During warm-up, our coaches run through a set of movements that covers all your joints, starting with ankles and working through your shoulders and spine. Our dynamic warm-up preps your muscular and cardiovascular system in an integrated manner. We may start with a yoga position, such as the child’s pose with breathing, then work through a series of functional movements like hip hinges or body weight squats with rotation. Finally, we will crank that heart rate up. Our goal is to focus on your mobility first before moving to more intense exercises.
The extra time that we dedicate to our warm-up also provides our coaches the ability understand the fitness and mobility levels of our clients, which can change daily depending on a client’s sleep, hydration, and other factors. We use it as an opportunity to improve our clients’ movement, another benefit of our small session sizes.
Improving our client’s mobility is something we’ve focused on from the start of TS Fitness. Dynamic warm-ups can improve your mobility and ultimately lead to a more productive exercise session and a healthier body. The Fix defines mobility as the ability to “perform movements without restriction.”
By improving your mobility, you will reduce your body’s asymmetries and compensations, leading to a more balanced muscle structure. With poor mobility and stability, you will create further dysfunction in your body leading to an increased chance of injury and decreased optimal performance. For example, if you have trouble touching your toes and you were to deadlift, you may end up using you lower back. This puts stress on your back rather then using your core and glutes for the movement.
Our GPT clients each have their own personalized program that also includes specific exercises to improve mobility. Every 3 months, they are assessed and tested to see how their body has developed. Over the long-term, clients will protect their muscles and joints from injuries that can ultimately lead to failing to their meet goals. An injured body isn’t a healthy body!

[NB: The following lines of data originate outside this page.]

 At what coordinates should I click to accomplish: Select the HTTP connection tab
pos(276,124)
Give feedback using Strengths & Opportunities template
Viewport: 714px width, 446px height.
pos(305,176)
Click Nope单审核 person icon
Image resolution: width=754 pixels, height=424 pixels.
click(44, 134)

One of our favorite dynamic warm-up movements, sometimes referred as the World’s Greatest Stretch, combines the Spiderman Lunge with T-Spine Rotation, Adduction Stretch, and a Neck Nod. If you only have time for a quick warm-up before a run or a spin class, Noam Tamir, founder of TS Fitness, recommends this doing this movement 8-10 times on each side. It targets many of the joints of the body and gets your muscles warmed up.
Check it out Noam demonstrating the World’s Greatest Stretch below:
A proper dynamic warm-up will help you reduce the chance for injury, improve your results, make your body feel bette, and put you on the path to a successful workout.
Don’t Forget to Breathe
Proper breathing techniques are often overlooked as a crucial aspect of both a warm-up and the subsequent workout; breathe drives everything. We make sure to dedicate time during our dynamic warm-up to focus on developing diaphragmatic breathing skills that will carry over to more intensive workouts like metabolic resistance training.

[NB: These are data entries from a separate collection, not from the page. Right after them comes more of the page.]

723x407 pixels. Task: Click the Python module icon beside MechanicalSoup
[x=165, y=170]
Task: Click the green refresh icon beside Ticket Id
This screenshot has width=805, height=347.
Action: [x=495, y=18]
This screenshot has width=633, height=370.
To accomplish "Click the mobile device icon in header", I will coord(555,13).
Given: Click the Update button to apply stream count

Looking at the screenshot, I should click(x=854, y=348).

Breathing techniques can calm down the nervous system and help remove some of jitters before a workout. The more you can settle the nervous system, the better you can access it when you are ready to go hard! By keeping your breathing consistent during strenuous activity, you can increase strength and endurance by allowing your muscles to utilize more oxygen. Breathing correctly will also engage your core, providing you with more stability during your exercises.
This has a place outside the gym too--if you’re in a stressful situation at work, try inhaling for 2 seconds through your nose, holding for 1 second, and then exhaling through your mouth for 3-4 seconds (or whatever is most comfortable for you!). This should provide some instant stress release.
Practicing breathing exercises will calm your nerves, steady your core, and get you the oxygen you need to take full advantage of your session at TS.